Adénome surrénalien : symptômes, traitement, bilan 

L'adénome surrénalien ou "incidentalome surrénalien" est une tumeur de la glande surrénale le plus souvent bénigne mais qui peut cependant être maligne. Le traitement dépend de la nature de la tumeur. Quels sont les symptômes, le diagnostic, le traitement ? Le Dr Pierre Nys, endocrinologue et nutritionniste, nous répond.
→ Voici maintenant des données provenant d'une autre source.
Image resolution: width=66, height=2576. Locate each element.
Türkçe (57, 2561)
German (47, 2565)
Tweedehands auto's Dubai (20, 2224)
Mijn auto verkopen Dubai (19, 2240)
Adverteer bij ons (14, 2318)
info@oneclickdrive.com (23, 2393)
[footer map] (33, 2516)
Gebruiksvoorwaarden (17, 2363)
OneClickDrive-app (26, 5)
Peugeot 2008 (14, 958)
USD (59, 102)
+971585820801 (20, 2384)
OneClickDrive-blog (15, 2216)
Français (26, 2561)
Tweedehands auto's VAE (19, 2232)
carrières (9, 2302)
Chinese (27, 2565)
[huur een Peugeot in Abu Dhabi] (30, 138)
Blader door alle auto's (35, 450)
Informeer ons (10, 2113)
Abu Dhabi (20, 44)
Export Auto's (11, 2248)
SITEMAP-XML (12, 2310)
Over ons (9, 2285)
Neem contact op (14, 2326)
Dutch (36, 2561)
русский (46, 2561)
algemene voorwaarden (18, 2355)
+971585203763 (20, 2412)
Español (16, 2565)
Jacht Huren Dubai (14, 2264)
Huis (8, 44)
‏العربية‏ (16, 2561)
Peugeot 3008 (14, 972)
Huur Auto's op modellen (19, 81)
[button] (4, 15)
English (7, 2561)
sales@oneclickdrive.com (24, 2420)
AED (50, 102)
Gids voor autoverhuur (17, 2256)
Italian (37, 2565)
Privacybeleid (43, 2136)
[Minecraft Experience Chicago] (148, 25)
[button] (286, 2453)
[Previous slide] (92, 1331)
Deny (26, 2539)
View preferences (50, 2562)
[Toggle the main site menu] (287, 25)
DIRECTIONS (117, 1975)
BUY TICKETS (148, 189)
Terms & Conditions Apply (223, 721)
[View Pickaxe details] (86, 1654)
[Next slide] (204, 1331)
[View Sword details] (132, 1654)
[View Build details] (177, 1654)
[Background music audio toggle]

Adénome surrénalien : symptômes, traitement, bilan 
© Kateryna Kon-123RF

Définition

L'adénome surrénalien est une tumeur des glandes surrénales qui peut être unilatérale ou bilatérale, c'est-à-dire toucher l'une ou les deux glandes situées au-dessus de chaque rein. "La question essentielle est de savoir si cette tumeur est sécrétante ou non sécrétante : dans 75% des cas elle est non sécrétante" informe le Dr Pierre Nys, endocrinologue, nutritionniste, ex-attaché des Hôpitaux de Paris. L'adénome surrénalien peut sécréter une quantité excessive d'hormones et entraîner le syndrome de Cushing qui résulte d'une surproduction de cortisol ou le syndrome de Conn qui découle d'une sécrétion excessive d'aldostérone. "Le plus souvent les adénomes sécrétants ou non sécrétants sont bénins. Cependant, il peut s'agir d'une tumeur cancéreuse même si le corticosurrénalome, cancer surrénal est rare. La présence d'adénomes bilatéraux peut correspond à des métastases surrénaliennes d'un cancer du poumon ou d'un cancer du sein par exemple" précise le médecin.

Symptômes 

Un adénome surrénalien non sécrétant ne donne pas de symptômes. Aussi, le diagnostic d'un adénome surrénalien sans retentissement clinique se fait la plupart du temps par hasard, dans le cadre d'une imagerie abdominale ou bien d'un dosage qui va montrer l'augmentation du taux sanguin des hormones sécrétées par l'adénome. En cas de surproduction de cortisol, les signes cliniques de cette hypersécrétion correspondent au syndrome de Cushing. Le syndrome de Cushing se manifeste entre autres par une obésité prédominant sur l'abdomen, le cou et le tronc, un visage rond et rouge, une hypertension artérielle, une amyotrophie, une insuffisance génitale, une peau fragile et fine avec des vergetures pourpres. "En cas d'origine carcinologique (corticosurrénalome), ce qui doit alerter c'est l'intensité des troubles qui progressent vite : par exemple pilosité qui s'exagère chez la femme à cause d'un excès de sécrétion d'androgènes…" souligne le médecin. 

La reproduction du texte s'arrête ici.